Besides my notes, the film is wildly different than anything else out in a very refreshing way.  It has a humor that acknowledges the intelligence and maturity of its audience.  It doesn’t shy away from the true essence of the characters like so many other comic book films have in the past.

So often films have gimmicky scenes that have no other purpose in the story than to be visually stunning.  Instead, Kick-Ass stuns fans and non-geeks alike by seamlessly integrating a funny, hip story with a unique point of view.   I wish the director, Matthew Vaughn would have put his uncanny skills to good use on another comic-book movie he was actually slotted for, X-Men the Last Stand.

I cannot wait to bring as many geeky friends as humanly possible when it finally comes out this Friday.

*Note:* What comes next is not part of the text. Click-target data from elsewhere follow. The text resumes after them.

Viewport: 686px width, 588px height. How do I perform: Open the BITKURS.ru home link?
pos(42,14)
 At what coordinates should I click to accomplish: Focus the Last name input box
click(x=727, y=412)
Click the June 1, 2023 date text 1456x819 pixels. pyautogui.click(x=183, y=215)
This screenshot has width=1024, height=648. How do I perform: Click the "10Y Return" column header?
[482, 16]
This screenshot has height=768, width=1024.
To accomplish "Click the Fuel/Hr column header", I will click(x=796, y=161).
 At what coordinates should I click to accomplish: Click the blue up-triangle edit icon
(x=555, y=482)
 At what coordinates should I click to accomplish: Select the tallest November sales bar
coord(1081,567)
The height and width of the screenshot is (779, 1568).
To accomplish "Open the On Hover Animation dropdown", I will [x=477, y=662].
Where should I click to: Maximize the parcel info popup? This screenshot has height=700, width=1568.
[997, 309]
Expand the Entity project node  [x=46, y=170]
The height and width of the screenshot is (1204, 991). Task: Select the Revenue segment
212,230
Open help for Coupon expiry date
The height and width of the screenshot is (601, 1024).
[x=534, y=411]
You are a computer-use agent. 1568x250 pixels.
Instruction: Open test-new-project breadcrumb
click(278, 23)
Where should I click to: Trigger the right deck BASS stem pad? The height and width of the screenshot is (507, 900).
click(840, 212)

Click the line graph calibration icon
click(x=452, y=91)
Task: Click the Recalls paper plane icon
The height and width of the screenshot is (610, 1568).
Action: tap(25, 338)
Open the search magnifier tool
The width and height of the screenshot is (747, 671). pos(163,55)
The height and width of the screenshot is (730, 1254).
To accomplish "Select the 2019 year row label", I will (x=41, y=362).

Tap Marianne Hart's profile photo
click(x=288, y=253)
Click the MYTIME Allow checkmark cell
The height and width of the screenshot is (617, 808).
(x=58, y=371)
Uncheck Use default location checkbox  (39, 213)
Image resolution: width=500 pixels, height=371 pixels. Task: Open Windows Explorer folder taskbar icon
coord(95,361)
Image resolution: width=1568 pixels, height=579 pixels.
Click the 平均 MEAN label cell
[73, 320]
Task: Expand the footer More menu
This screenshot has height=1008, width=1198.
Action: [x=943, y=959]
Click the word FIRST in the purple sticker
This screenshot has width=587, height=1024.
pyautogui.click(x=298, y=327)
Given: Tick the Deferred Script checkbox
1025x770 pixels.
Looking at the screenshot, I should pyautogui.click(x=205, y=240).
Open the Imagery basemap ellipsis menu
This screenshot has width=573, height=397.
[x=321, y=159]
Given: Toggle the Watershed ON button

Okay, that sounded super cheesy, but I’m really excited!!!

  • Kacy
    April 12, 2010 at 3:29 pm

    Check out this video interview from actor Christopher Mintz-Plasse of Kick Ass here: http://bit.ly/96PY9X

  • zero
    April 6, 2010 at 10:43 pm

    I was going to see it until I heard that a 11-year old girl is nearly beaten to death. I don’t care if she’s an assassin. It’s not something I would pay money to see.

    Plus, it’s not really empowering if you’ve been brainwashed by your dad to be a killing machine. That’s a puppet not a hero.

    • Diane Panosian
      April 7, 2010 at 3:29 pm

      A fair and valid point.

      However, the film has a fun, cheeky, satirical way about it that steals your imagination. They shot it in such a way that the girl violence was more fantastical than realistic until that one scene, which may have been edited by now.

      It should be noted, there is a character in the film that does not believe the girl should be a crime fighter and succeeds in giving her a normal life. The point was addressed in the film.

      Also, there are numerous comic book heroes that are children, under the age of 18, and partake in a violent life. Robin, Wondergirl, Jubilee, Kitty Pryde, Molly Hayes, X-23, and Spider-man are all examples. They may or may not kill, but they certainly have seen their share of battles.

      While I do not endorse this in real life, comic books have superheros who are kids in order to see life from their pov and give a kid who is reading the book someone they can relate to. I am not alone in thinking Robin adds a lot of needed levity and spunk to Batman.

      It was an interesting change from the norm as the girl “sidekick” was more dangerous than her teenage boy counterparts.